◆ **Your goal**
Please rewrite the entries starting with the line that contains "Change 'Yes' value" and going on through the end of the entries, replacing "gross" with "net" and leaving everything else unchanged. Leave the pictures out of your answer.

◆ **Records for processing**

>> Begin

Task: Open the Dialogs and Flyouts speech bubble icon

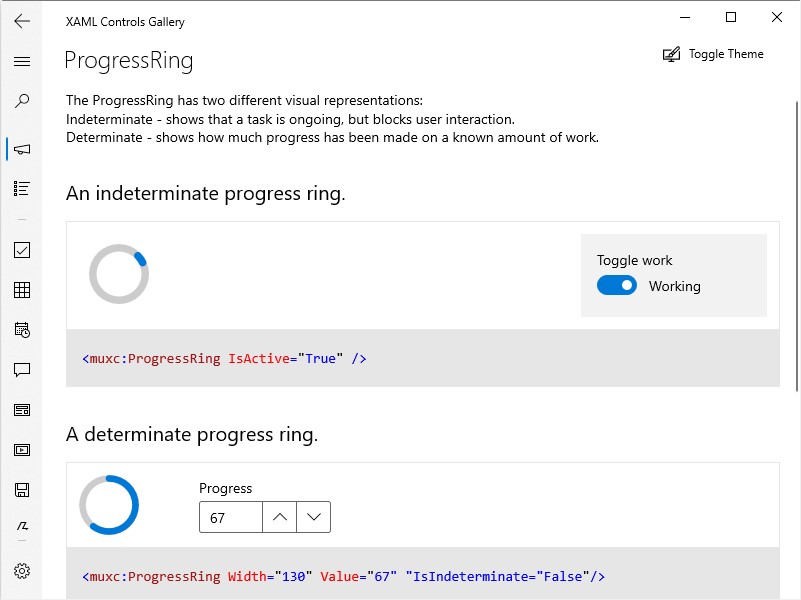Action: [x=22, y=369]
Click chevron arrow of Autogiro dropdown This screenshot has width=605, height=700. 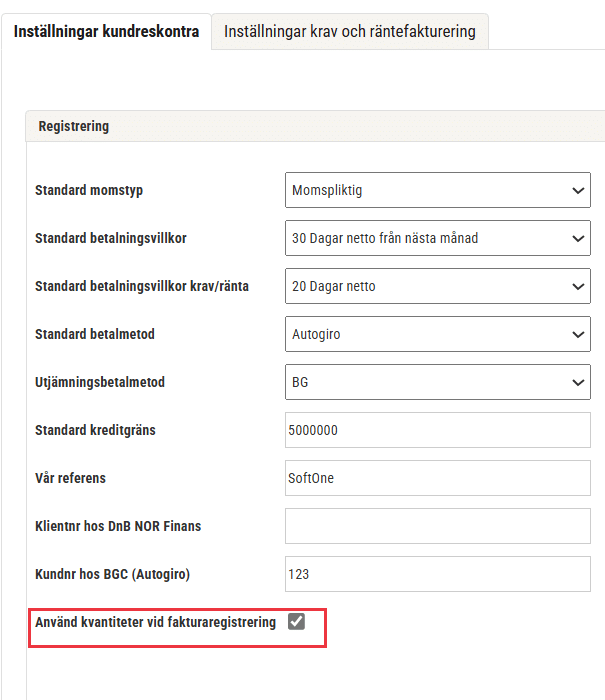pos(578,334)
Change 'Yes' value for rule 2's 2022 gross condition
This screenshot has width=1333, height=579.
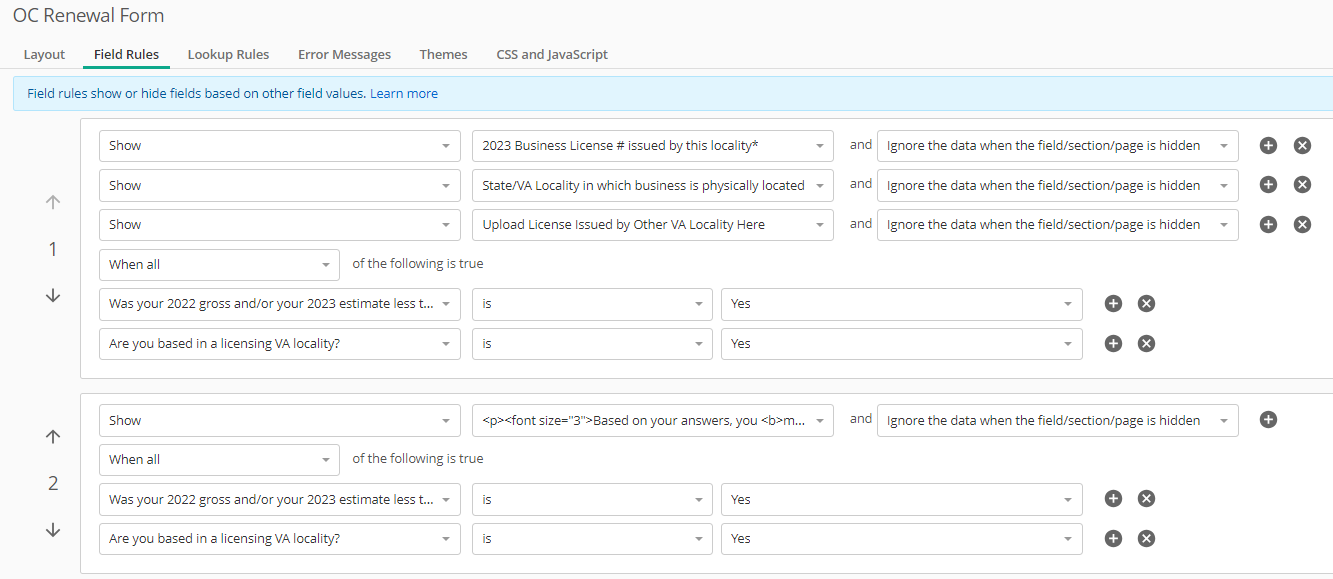click(x=901, y=500)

>> End

◆ **Correct result**
Change 'Yes' value for rule 2's 2022 net condition
This screenshot has width=1333, height=579.
click(x=901, y=500)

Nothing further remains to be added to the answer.